**EXERCISES TO COMPLETE**
(A) Please reproduce the passage on newspaper writing from "This is seen" up to and including "to be human.", replacing "punch" with "jab".
(B) Write the next part of the passage on newspaper writing, picking up after its final sentence.

**PAGE EXCERPT**
:::::
Newspapers aren’t known for their style; they aren’t designed that way. Newspapers are designed to be disposable, intended to wrap fish a few days after it leaves the presses. Newspaper writing is not formed as great rhetoric, it is not meant to be framed or even famed. It’s meant to be read. The end product of a newspaper isn’t writing, as one might suppose, but the knowledge of a community. The best of newspaper writing is sharp, easy to read and tailored for the greatest impact. Mencken, formed by 35 years of newspaper work, knew all of these lessons to the fullest, putting them into practice with the pounding of the typewriter.

This is seen nowhere so clearly as in the lead. It is in the first sentence that the style of newspapers are totally separated from writing of every other kind. Newspaper writing stands on the opening lines. A well-styled opening for a newspaper isn’t the slow beginnings of a story, it isn’t the claim of an academic work, it isn’t the well wishing of a letter. The newspaper lead is a creature unto itself. The newspaper lead starts with a punch. It is short and sharp, snapping the reader into the story and immediately commanding his time, concern and attention. The greatest newspaper leads are brutal, intense and harsh. A Miami cops reporter writes “Joe died hungry” and one is driven into the story. A good lead snaps, setting up the whole story and forcing us again into the reality of what it is to be human.
:::::
**GIVEN RECORDS**
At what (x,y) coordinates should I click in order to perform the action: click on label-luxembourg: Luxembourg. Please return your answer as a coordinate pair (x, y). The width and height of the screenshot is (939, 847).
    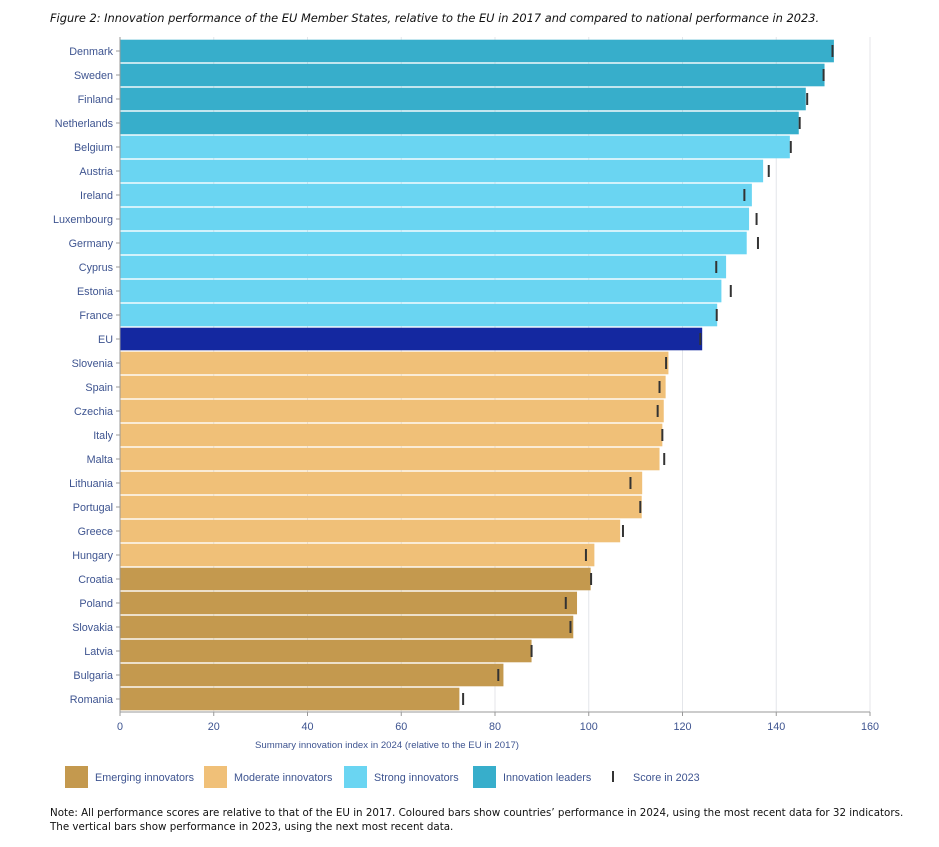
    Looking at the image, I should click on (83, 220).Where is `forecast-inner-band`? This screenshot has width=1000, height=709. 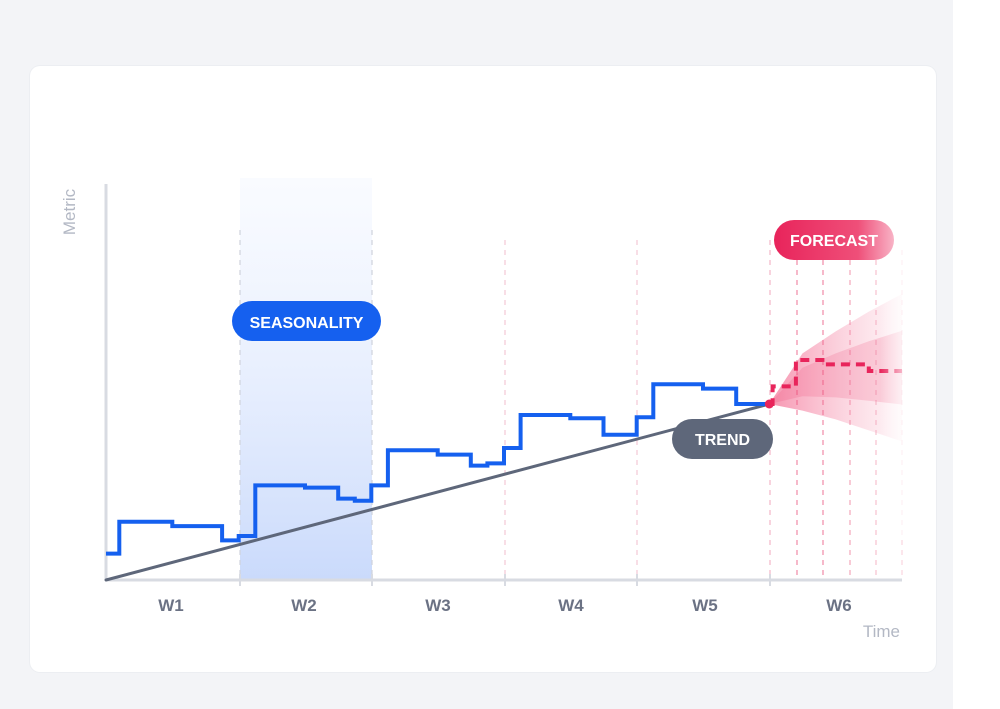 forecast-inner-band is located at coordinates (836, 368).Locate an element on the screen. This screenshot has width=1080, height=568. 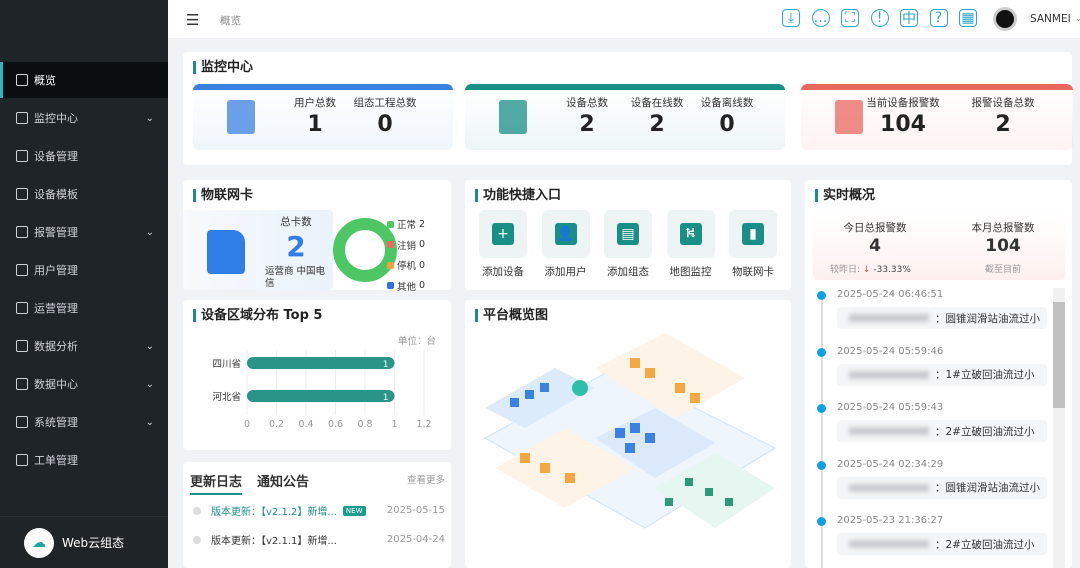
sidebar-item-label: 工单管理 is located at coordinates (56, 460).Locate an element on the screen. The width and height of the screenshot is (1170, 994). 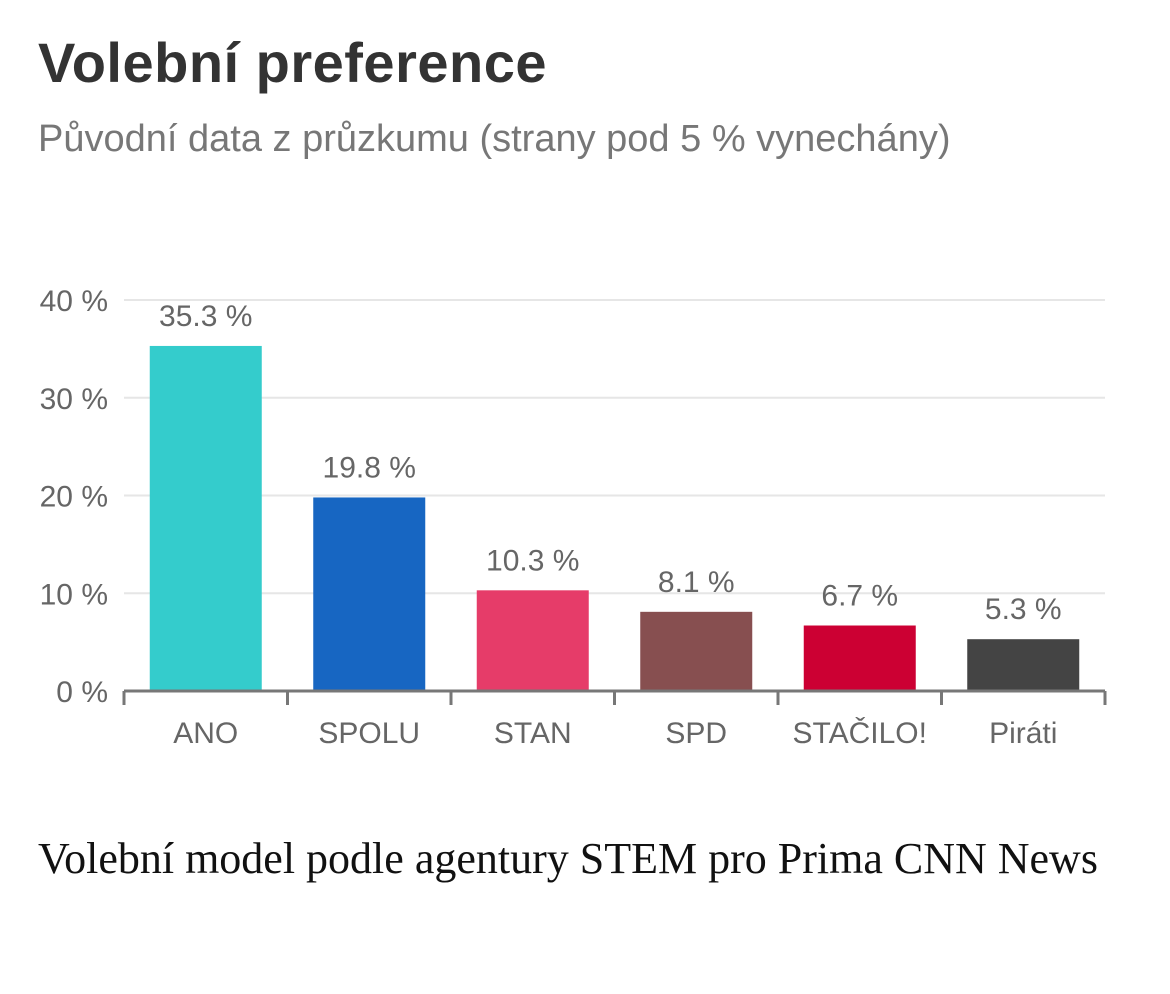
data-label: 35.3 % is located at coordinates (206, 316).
:::::
**ANSWERS FOR THIS EXERCISE**
(A)
This is seen nowhere so clearly as in the lead. It is in the first sentence that the style of newspapers are totally separated from writing of every other kind. Newspaper writing stands on the opening lines. A well-styled opening for a newspaper isn’t the slow beginnings of a story, it isn’t the claim of an academic work, it isn’t the well wishing of a letter. The newspaper lead is a creature unto itself. The newspaper lead starts with a jab. It is short and sharp, snapping the reader into the story and immediately commanding his time, concern and attention. The greatest newspaper leads are brutal, intense and harsh. A Miami cops reporter writes “Joe died hungry” and one is driven into the story. A good lead snaps, setting up the whole story and forcing us again into the reality of what it is to be human.

(B)
Mencken’s leads display some of the best of a style formed by the newspaper. His trademark opening is with a whiskey lead, causing one to sit up, inhale, and keep going:
-“No man ever quite believes another man.”
-“Man, at his best, remains a sort of one-lunged animal, never completely perfect, as a cockroach, say, is perfect.” “It was hot weather when they tried the infidel Scopes at Dayton, Tenn., but I went down there very willingly, for I was eager to see something of evangelical Christianity as a going concern.”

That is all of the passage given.